In case you've been living under a rock, this is the video I'm talking about:
So twenty strangers are asked to kiss each other for the first time in front of a camera. Of course there was more to it: turns out it was put on by a clothing company, which explains why everyone is well-dressed. And they used actors and musicians, so of course they're all quite lovely. (Can you spot Damian from OkGo? I missed him the first time. Sneaky.) So is it exactly as advertised? Lots of people are saying no. I maintain that yes, it is--they're still people kissing for the first time on camera. (I was going to say they're strangers to each other but I can't back that up.)
Did I like the video? Surprisingly, yes. But Bitter Amanda, you're saying out loud looking like a weirdo, you can't stand people making out in public! In fact you're rather rude to people kissing in front of you. What made this different? Great question, readers. And part of my answer is that they weren't actually kissing in public--not counting the camera, of course. They weren't blocking my path to the restroom or exit. But that's just part of it.
The main reason I liked it? These people are having a real moment with each other without a romantic backstory. Kissing strangers if often portrayed as a pathetic, lonely, (drunk) experience. And that bothers me.

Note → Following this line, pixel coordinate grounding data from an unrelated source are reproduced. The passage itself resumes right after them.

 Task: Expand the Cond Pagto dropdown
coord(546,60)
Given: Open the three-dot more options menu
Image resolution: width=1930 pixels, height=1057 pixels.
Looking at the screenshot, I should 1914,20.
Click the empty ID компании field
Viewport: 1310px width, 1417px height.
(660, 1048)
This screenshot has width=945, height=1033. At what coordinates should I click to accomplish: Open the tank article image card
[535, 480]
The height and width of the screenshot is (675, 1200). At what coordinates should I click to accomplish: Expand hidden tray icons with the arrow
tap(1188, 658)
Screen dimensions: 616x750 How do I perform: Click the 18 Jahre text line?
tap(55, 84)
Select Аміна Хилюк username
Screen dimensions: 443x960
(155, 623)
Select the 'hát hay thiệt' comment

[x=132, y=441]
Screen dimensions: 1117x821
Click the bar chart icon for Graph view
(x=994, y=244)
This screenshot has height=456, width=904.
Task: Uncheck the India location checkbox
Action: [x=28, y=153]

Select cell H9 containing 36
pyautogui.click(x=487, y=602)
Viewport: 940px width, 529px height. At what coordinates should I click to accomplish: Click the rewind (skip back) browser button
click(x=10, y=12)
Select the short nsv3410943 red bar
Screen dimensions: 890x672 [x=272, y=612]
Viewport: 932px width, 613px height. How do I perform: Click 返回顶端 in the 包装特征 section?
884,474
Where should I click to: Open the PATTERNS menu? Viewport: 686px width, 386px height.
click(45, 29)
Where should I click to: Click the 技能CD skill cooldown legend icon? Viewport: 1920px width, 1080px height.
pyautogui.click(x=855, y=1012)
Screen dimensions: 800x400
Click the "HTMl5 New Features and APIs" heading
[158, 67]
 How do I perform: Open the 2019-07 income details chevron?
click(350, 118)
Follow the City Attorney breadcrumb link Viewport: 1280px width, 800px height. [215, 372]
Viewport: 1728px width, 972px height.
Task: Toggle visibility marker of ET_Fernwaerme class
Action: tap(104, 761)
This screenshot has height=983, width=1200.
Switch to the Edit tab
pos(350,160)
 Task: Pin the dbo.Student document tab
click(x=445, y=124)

Why? Because I like kissing strangers. Kissing strangers can be awesome. I don't usually kiss them right away, since that's tough to get away with unless you have some romantic comedy plotline to help you out. (You know, oh that guy over there won't leave me alone and I said you were my boyfriend kiss me so I can prove it to him!)** I usually engage in a bit of flirting first...then I kiss them.
Some people want to criticize that. Some people believe that you have to create these moments using a relationship algorithm. Smile, introduction, flirting, phone number, three days, dinner, kiss. They want to see the experience as pathetic and desperate and sloppy. And maybe it is, sometimes. (Then again, there is value in those moments too.) But as First Kiss (and my personal experiences...) show, it doesn't have to be. It can be sweet and fun and sexy and yes, it can be intimate. And you can walk away and never see them again and it doesn't lose any value!
My point here? Despite what movies show us, you don't have to be long suffering star-crossed lovers for a kiss to be worthwhile. A kiss isn't better if you know their middle name. It doesn't have to be about love at all. It just has to be about does this person want to kiss me and do I want to kiss them? (Alright, YES, sometimes there is a bit more to it--is it permissible/legal/whatever--that's a bigger topic for some other time. If you're not sure about those issues you should hold off on kissing. You're getting distracted.)
Calm down, committed couples. Your kisses are good too. (AS LONG AS YOU'RE NOT HOLDING UP THE LINE AT STARBUCKS.) Kissing someone you have feelings for--ugh--or whatever is great. As long as you can convince yourself that your relationship isn't a lie. Of course I don't mean your relationship--yours is fine...I mean other relationships...
So weigh in here, readers--what did you think of First Kiss?
**Wait, do you guys think I could get away with using those kind of lines?